Três dos quatro países que Rice vai visitar – China, Japão e Coréia do Sul – estão envolvidos nas negociações multilaterais com os norte-coreanos.

Faz mais de um ano que essas negociações fracassaram. Desde então, Pyongyang confirmou que detém ogivas nucleares – daí a urgência de retomar o diálogo.

Influência chinesa

Washington acredita que Pequim deveria estar usando mais da sua influência econômica e política junto à Coréia do Norte.

"Nós achamos que a China pode fazer mais para eliminar o programa de armas nucleares", afirmou o diplomata responsável pelo controle de armas no Departamento de Estado, o subsecretário Robert Joseph.

Washington precisa da China como mediadora porque as suas próprias relações com Pyongyang são ruins.

Um encontro entre autoridades americanas e norte-coreanas no mês passado na sede da ONU em Nova York parece ter produzido poucos avanços.

Os Estados Unidos suavizaram a retórica contra a Coréia do Norte desde que Pyongyang deu indicações de que poderia voltar às negociações.

No entanto, a Coréia do Norte ainda precisa fixar uma data e Condoleezza Rice deixou aberta a opção de levar a crise em torno do programa nuclear do país ao Conselho de Segurança da ONU.

Ainda assim, ela dificilmente conseguiria apoio para isso e, portanto, precisa da pressão chinesa.

EUA e China

O problema é as relações entre Estados Unidos e China enfrentam as suas próprias dificuldades.

Na sua última visita a Pequim, a secretária de Estado americana manifestou preocupação com o poderio militar chinês e apelou para que o país atue como uma "força positiva" na região.

Somado a isso, o Congresso americano deixou claro o seu desconforto com o aumento da influência econômica da China.

Os parlamentares estão preocupados com a oferta da companhia chinesa CNOOC para comprar a empresa de energia americana Unocal e com a entrada maciça de produtos chineses nos Estados Unidos.

Japão

Diante das dificuldades com a China, Condoleezza Rice encontrou no Japão o seu mais importante aliado na região.

A lealdade de Tóquio foi recompensada com o apoio americano à candidatura japonesa a um assento permanente no Conselho de Segurança das Nações Unidas.

Nenhum outro país que pleiteia o privilégio recebeu o apoio de Washington.

A secretária de Estado está ciente de que precisa melhorar a imagem dos Estados Unidos no mundo.

A sua passagem por Phuket, na Tailândia, é uma prova disso.
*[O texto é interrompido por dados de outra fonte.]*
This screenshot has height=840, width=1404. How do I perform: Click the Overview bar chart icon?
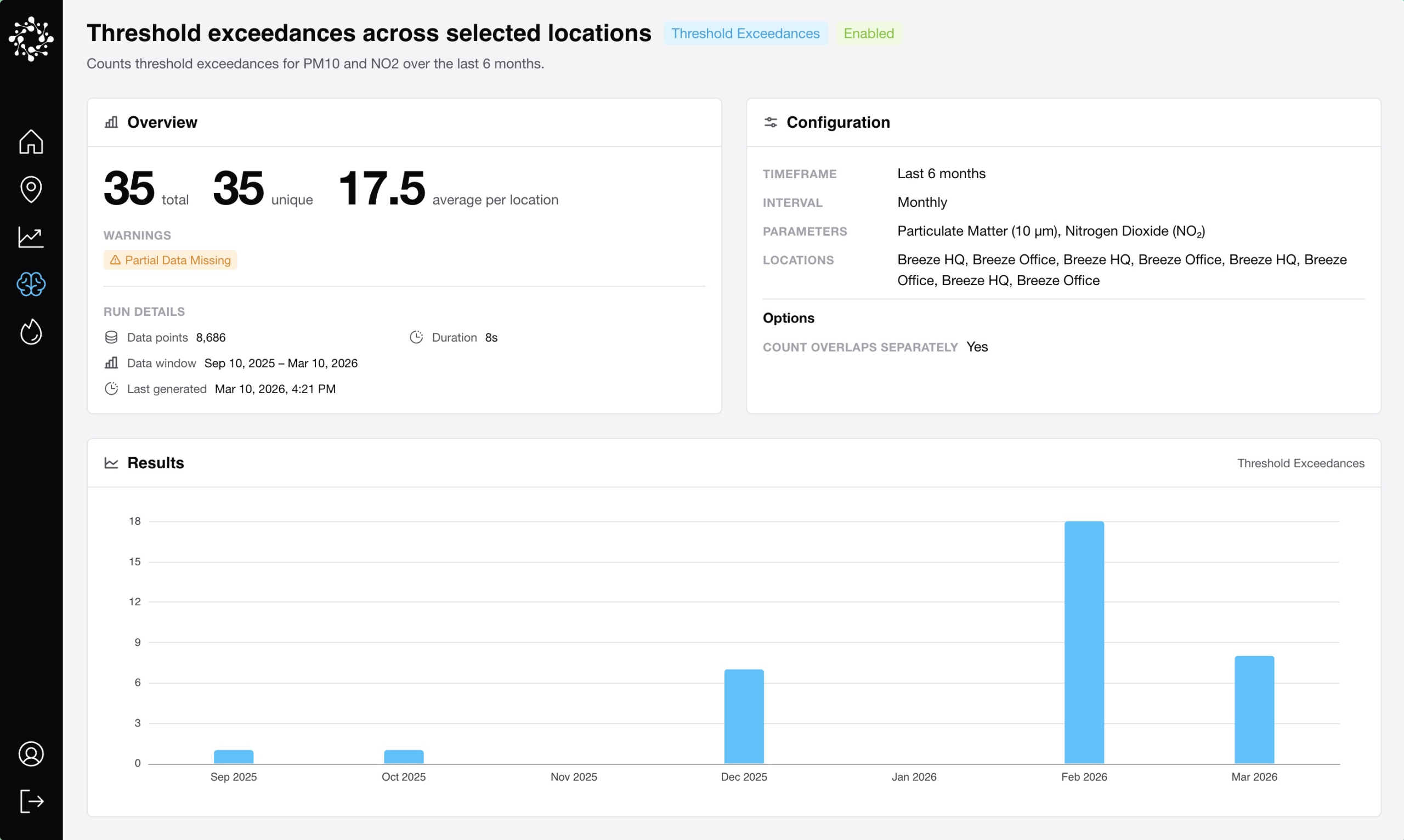coord(111,122)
Rice quer chamar atenção para os esforços feitos pelos Estados Unidos na reconstrução pós-tsunami do sudeste asiático.

Essa ajuda, aliás, já parece estar rendendo frutos.
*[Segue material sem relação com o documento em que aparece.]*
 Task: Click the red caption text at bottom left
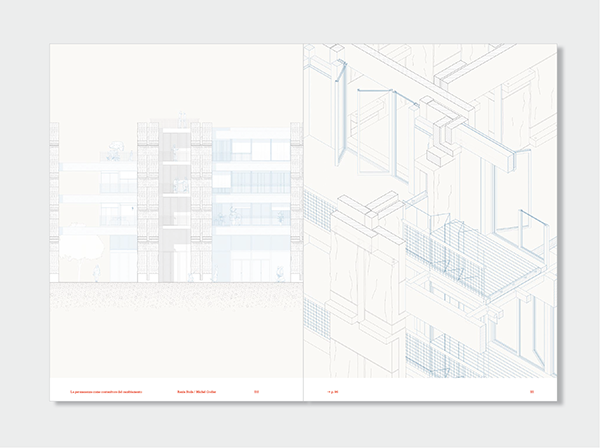(101, 390)
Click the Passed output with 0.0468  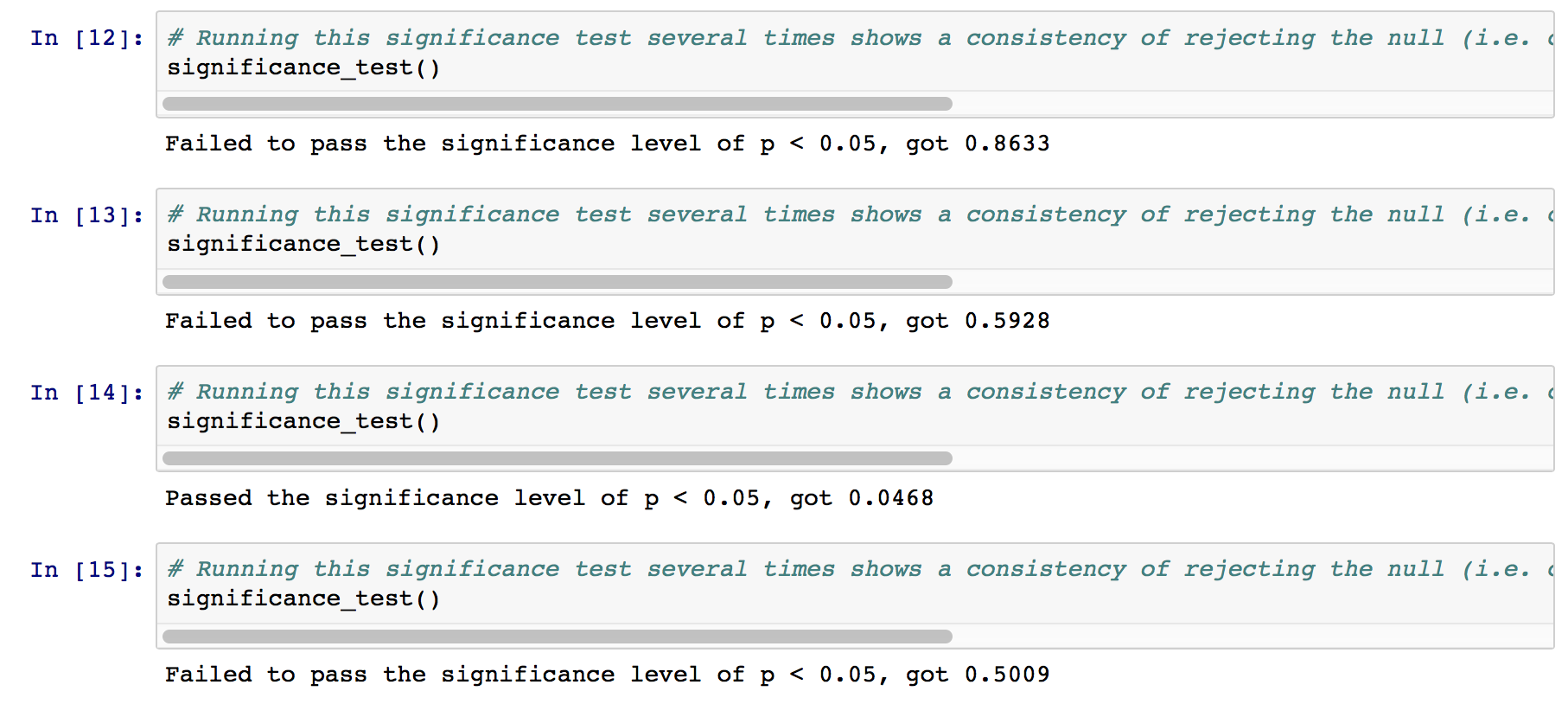(550, 498)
Uma pesquisa recente feita pelo Centro Pew, de Washington, mostrou que na Indonésia 79% dos entrevistados tinham uma idéia favorável dos Estados Unidos por causa da assistência prestada após a tragédia.

Portanto, a Tailândia deverá oferecer as imagens positivas desta viagem.

Mas Condoleezza Rice espera que dos seus encontros na China saia uma conquista política.